3 juillet 2019 3 03 /07 /juillet /2019 12:13

 

 

De la banalisation de l'horreur

La traversée du Rio Bravo par les migrants, une tragédie quotidienne indéfiniment répétée.

Rien ne me met plus en rage, une rage douloureuse, que de voir comment les médias utilisent l’arbre pour cacher la forêt. Aujourd’hui le monde s’indigne parce qu’une petite fille salvadorienne est morte dans les bras son papa qui lui aussi a perdu la vie en tentant de la sauver des eaux traîtres du Rio Bravo.

 

Voici ce que vivent quotidiennement des centaines de familles qui se lancent dans la périlleuse traversée, alors même que la migra, déjà, veille sur l’autre bord, et cela dure depuis des années . Cette scène se reproduit tous les jours, plusieurs fois par jour, sans caméra pour témoigner, et nombreux sont ceux qui n’atteignent pas l’autre rive.

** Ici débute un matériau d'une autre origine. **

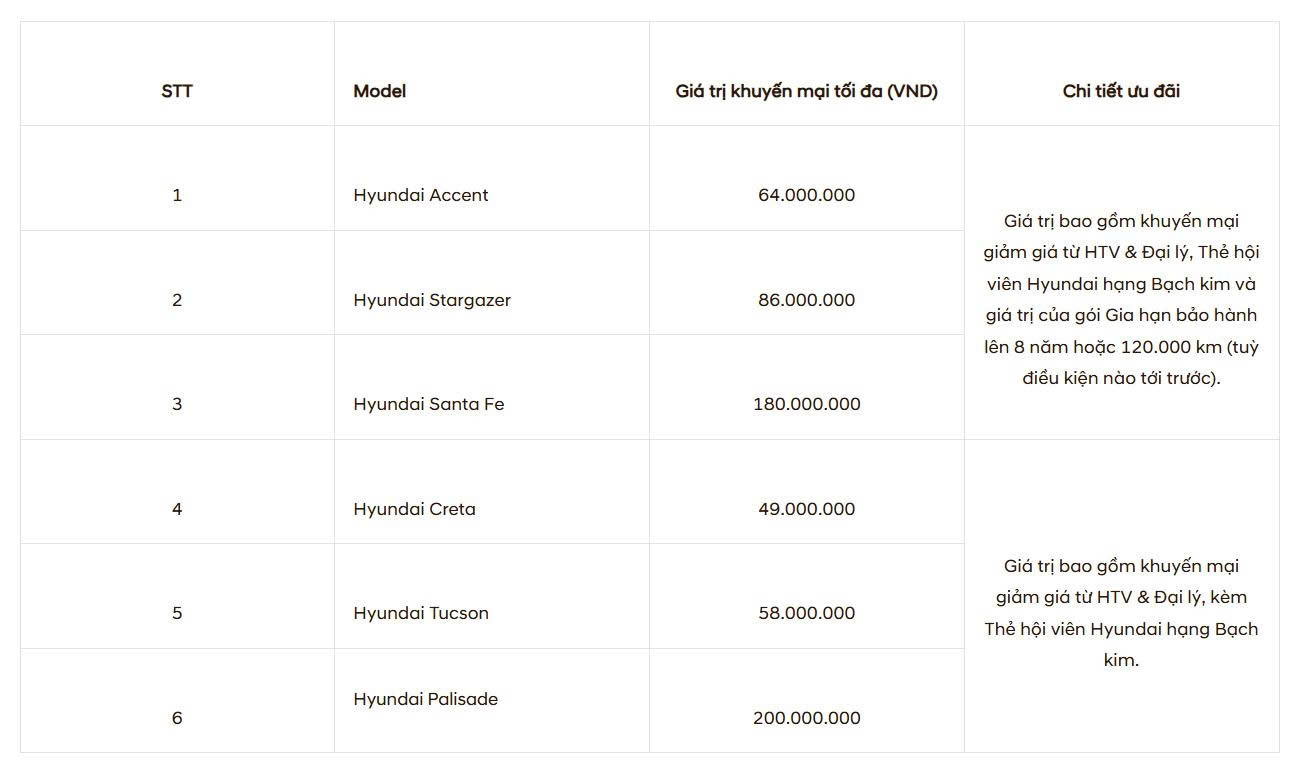Click row number 1 in STT column
This screenshot has height=769, width=1299.
[177, 195]
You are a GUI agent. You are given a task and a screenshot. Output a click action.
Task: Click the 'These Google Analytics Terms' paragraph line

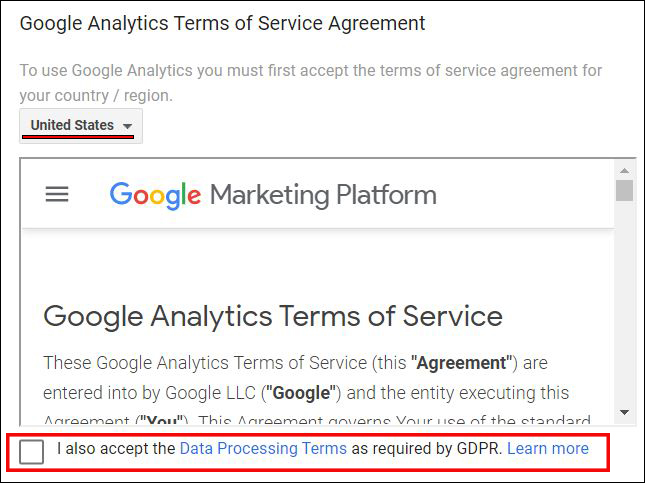(295, 363)
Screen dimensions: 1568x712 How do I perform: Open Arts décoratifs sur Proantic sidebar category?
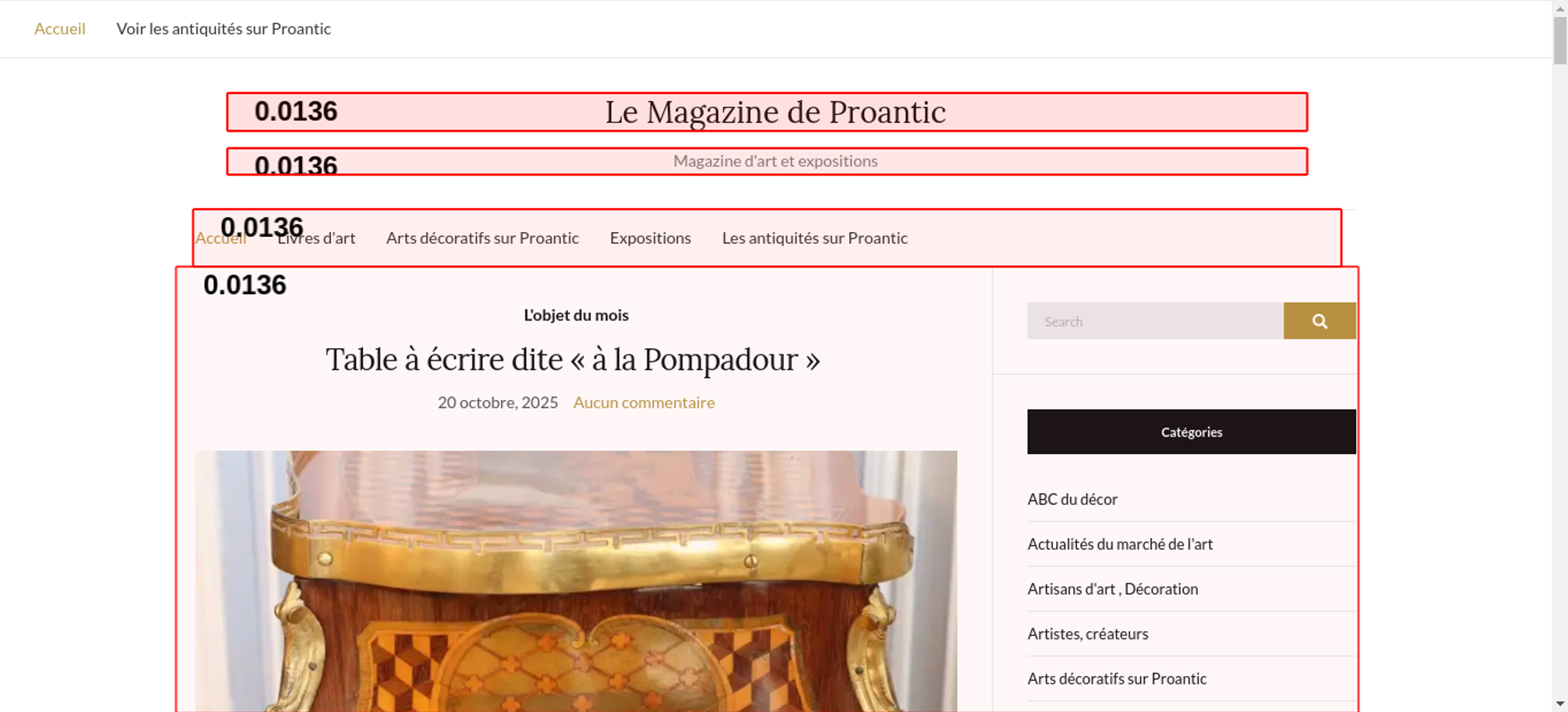coord(1116,679)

Et cela va continuer, cela se passe aujourd’hui, cela se passera demain,... mais les feux des médias éclaireront dorénavant d’autres sujets porteurs et les morts quotidiennes et atroces de milliers de migrants en route vers l’espoir, si ténu soit-il, sombrera à nouveau dans l’oubli.

 

 

Tout d’un coup toutes les caméras sont braquées sur les caravanes de migrants qui quittent massivement le Honduras, mais qui parle de ce goutte à goutte de migrants qui depuis des années, fuient le pays, et affrontent tous les risques d’un long voyage, dont aucun ne sortira indemne, comme en témoigne le récit de Maria Jose qui raconte l’enfer de son voyage depuis le Honduras jusqu’au USA, alors que bien plus tard, comme pour beaucoup d’autres migrants qui ont atteint le mythe étasunien, ses nuits sont hantées de cauchemars ?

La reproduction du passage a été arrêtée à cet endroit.